Prevalence and characteristics of intracranial microemboli signals in patients with different types of prosthetic cardiac valves.
Transcranial Doppler detection of microemboli is widely described, but there is no clear evidence of the clinical significance or nature of the embolic material in vivo. Thromboembolism is a major cause of morbidity in patients with prosthetic cardiac valves. We undertook this study to evaluate the prevalence and the acoustic characteristics of microembolic signals in three groups of patients with different prosthetic valves.
One hundred seventy-nine patients with prosthetic cardiac valves (85 Björk-Shiley, 56 Medtronic-Hall, and 38 Carpentier-Edwards) and 25 normal subjects were examined using transcranial Doppler.
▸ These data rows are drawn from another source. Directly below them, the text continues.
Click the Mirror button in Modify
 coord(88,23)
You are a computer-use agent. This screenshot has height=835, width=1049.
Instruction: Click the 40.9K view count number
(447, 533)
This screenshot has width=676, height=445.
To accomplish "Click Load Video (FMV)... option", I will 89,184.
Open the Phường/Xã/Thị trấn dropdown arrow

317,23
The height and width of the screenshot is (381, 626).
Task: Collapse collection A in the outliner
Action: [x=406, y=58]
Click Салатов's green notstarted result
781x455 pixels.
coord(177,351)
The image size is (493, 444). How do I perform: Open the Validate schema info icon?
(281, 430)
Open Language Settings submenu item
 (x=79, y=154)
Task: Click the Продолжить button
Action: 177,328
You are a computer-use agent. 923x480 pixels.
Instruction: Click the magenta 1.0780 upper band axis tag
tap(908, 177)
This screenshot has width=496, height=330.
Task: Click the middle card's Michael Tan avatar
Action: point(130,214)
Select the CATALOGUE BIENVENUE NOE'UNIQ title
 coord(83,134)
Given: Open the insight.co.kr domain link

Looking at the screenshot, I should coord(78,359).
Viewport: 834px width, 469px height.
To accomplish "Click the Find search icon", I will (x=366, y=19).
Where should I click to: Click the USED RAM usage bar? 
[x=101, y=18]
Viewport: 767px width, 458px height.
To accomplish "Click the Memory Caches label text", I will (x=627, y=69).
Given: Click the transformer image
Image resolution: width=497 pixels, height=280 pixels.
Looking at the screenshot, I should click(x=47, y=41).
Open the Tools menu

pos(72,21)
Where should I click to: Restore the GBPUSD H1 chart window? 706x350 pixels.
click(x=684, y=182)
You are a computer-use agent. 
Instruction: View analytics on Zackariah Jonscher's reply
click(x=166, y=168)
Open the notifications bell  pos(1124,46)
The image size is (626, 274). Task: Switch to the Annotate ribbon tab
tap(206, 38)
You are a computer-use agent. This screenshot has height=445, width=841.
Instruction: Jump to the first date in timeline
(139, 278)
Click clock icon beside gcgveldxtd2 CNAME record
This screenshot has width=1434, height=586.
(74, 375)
Monitoring time was 30 minutes over the right middle cerebral artery.
The prevalence and numbers of embolic signals were significantly higher in patients with Björk-Shiley compared with those with Medtronic-Hall and Carpentier-Edwards valves (89% versus 50% and 53%, respectively; P < .001, chi 2; 156 [112, 204] versus 2 [1, 4] and 2 [1, 4] signals/h, respectively; median [95% nonparametric confidence interval], both P < .001, multiple comparisons, Bonferroni correction). The signal intensity was significantly higher in patients with Björk-Shiley and Medtronic-Hall valves than patients with Carpentier-Edwards valves (2435 [2345, 2527] and 2120 [1745, 2483] versus 225 [184, 287] power units, median [95% confidence interval], both P < .001). No correlation was found between embolic signal numbers and clinical parameters including history of neurological deficit, cardiac rhythm, duration of artificial valve, previous cardiac operations, or intensity of anticoagulation. Embolic signals were not detected in any of the control subjects.
Our data showed that the prevalence, quantity, and acoustic characteristics of Doppler embolic signals differ in patients having three different types of prosthetic heart valves. However, no correlation with clinical parameters was identified.